[Start of section]

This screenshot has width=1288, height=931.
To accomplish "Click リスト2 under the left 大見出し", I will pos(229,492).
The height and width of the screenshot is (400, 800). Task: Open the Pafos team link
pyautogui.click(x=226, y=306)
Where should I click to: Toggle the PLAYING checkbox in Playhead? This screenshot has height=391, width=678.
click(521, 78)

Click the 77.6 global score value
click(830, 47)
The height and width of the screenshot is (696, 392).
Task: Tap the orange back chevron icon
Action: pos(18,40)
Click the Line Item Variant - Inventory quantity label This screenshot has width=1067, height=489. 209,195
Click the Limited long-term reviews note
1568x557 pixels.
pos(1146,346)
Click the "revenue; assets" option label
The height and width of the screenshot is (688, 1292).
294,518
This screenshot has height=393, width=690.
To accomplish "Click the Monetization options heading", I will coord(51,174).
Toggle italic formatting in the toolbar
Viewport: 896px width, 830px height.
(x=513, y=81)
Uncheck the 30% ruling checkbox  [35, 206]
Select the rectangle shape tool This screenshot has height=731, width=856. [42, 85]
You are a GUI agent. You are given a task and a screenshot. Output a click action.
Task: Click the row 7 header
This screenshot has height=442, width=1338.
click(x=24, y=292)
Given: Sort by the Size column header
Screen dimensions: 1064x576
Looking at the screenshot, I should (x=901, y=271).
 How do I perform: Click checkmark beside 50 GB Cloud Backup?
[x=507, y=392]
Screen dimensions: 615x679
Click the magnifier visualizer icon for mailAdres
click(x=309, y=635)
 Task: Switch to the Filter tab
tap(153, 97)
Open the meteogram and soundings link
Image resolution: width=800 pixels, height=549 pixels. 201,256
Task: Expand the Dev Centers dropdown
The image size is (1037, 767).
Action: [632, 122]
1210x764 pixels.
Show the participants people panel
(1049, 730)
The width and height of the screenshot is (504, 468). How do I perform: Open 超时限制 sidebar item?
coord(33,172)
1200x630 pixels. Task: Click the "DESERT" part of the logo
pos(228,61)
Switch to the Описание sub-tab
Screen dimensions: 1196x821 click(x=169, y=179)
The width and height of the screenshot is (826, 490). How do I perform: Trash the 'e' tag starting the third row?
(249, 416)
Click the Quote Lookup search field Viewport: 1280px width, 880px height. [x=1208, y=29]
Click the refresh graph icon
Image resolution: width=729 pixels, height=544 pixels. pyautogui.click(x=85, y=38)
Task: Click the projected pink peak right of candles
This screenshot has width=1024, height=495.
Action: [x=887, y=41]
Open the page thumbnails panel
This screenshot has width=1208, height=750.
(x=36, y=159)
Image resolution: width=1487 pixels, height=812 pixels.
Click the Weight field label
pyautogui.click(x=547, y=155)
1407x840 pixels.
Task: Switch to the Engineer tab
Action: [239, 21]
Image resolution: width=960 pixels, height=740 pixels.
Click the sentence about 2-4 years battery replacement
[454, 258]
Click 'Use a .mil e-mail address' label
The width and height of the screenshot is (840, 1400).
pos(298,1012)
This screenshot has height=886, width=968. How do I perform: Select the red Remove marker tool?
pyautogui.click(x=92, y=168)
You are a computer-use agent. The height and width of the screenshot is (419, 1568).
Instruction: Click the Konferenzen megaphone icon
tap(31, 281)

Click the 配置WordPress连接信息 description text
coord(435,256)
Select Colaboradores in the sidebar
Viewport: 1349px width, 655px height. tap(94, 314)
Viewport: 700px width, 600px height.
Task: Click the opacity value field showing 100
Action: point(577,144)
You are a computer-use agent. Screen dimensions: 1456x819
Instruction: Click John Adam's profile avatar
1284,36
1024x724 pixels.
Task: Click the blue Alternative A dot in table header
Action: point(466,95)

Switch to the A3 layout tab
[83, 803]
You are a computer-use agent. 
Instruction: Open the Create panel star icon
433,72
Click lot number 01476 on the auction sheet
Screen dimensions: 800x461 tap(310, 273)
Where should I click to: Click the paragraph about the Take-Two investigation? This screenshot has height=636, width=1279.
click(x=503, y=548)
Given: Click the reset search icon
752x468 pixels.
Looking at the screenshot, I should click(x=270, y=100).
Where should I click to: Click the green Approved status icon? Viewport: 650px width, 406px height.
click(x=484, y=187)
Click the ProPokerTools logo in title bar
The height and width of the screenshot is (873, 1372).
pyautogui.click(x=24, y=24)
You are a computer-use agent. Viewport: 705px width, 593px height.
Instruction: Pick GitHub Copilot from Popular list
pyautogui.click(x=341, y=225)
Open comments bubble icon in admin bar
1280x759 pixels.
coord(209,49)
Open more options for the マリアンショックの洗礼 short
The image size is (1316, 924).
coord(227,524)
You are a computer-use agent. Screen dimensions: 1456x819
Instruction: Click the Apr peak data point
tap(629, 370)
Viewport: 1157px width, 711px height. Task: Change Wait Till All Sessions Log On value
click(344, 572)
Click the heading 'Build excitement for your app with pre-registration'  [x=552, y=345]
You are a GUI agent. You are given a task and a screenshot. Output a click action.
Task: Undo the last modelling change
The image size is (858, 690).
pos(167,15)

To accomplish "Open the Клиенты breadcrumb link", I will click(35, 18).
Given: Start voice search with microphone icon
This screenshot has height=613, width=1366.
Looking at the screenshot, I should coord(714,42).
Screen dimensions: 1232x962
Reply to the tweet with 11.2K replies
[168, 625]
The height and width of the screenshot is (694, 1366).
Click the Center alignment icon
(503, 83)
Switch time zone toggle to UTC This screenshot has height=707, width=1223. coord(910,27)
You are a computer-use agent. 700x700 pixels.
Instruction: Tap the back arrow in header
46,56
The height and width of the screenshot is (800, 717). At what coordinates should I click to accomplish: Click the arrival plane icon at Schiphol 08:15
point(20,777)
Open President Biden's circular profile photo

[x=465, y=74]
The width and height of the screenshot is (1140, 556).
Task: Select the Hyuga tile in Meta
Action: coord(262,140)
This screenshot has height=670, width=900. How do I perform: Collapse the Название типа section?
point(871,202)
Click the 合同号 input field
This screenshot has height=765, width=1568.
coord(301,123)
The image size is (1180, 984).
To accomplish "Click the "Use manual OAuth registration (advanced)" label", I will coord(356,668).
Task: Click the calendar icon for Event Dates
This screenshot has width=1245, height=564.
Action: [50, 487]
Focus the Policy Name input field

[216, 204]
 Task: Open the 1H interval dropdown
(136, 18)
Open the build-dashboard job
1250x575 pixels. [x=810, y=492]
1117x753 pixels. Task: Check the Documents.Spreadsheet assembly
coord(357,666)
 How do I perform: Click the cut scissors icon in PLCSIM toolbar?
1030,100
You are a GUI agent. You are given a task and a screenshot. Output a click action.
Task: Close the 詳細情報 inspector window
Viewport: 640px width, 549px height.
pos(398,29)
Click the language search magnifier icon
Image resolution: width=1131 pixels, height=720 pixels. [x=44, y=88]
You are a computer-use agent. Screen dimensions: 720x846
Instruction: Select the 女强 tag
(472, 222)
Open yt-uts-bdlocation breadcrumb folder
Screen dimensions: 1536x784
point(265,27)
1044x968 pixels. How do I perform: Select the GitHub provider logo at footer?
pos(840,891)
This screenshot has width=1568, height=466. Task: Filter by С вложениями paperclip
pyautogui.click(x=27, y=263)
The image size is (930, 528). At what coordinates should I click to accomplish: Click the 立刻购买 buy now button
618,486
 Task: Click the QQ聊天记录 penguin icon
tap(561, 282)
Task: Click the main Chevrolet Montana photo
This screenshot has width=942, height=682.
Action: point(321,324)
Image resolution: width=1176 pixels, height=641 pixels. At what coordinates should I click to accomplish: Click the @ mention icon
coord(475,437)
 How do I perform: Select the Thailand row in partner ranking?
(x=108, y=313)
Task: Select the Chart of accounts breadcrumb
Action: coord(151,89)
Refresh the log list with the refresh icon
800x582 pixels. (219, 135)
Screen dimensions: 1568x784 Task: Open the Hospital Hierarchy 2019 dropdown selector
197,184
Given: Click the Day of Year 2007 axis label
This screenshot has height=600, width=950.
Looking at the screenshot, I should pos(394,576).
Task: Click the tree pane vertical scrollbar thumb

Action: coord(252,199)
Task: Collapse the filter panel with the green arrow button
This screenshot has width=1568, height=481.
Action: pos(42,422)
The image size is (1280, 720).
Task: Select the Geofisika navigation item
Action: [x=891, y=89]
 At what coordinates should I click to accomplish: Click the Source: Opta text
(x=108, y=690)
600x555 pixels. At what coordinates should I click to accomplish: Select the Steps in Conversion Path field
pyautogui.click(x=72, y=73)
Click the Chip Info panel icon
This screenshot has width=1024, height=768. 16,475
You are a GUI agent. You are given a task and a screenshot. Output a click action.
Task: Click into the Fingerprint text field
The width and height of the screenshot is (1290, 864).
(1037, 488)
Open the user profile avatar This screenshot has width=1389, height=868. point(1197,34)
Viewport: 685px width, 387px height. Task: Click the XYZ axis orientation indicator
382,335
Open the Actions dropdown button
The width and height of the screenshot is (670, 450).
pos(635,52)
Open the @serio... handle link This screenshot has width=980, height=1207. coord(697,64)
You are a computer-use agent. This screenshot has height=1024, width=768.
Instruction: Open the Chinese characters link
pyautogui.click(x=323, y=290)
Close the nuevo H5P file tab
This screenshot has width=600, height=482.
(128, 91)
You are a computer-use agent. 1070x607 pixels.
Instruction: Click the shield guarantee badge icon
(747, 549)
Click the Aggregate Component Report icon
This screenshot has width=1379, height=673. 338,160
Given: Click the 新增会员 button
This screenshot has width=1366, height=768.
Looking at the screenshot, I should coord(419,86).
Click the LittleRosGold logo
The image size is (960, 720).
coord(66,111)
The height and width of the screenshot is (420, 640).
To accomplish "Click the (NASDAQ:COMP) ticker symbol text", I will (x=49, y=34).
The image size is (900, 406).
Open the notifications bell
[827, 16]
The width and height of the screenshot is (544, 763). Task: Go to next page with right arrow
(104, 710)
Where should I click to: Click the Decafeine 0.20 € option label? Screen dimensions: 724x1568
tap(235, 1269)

[End of section]

### Task instructions
Go through the lines above. Select every one that has the string "will".

### Task response
To accomplish "Click リスト2 under the left 大見出し", I will pos(229,492).
To accomplish "Click the Monetization options heading", I will coord(51,174).
To accomplish "Open the Клиенты breadcrumb link", I will click(35, 18).
To accomplish "Click the "Use manual OAuth registration (advanced)" label", I will coord(356,668).
To accomplish "Click the (NASDAQ:COMP) ticker symbol text", I will (x=49, y=34).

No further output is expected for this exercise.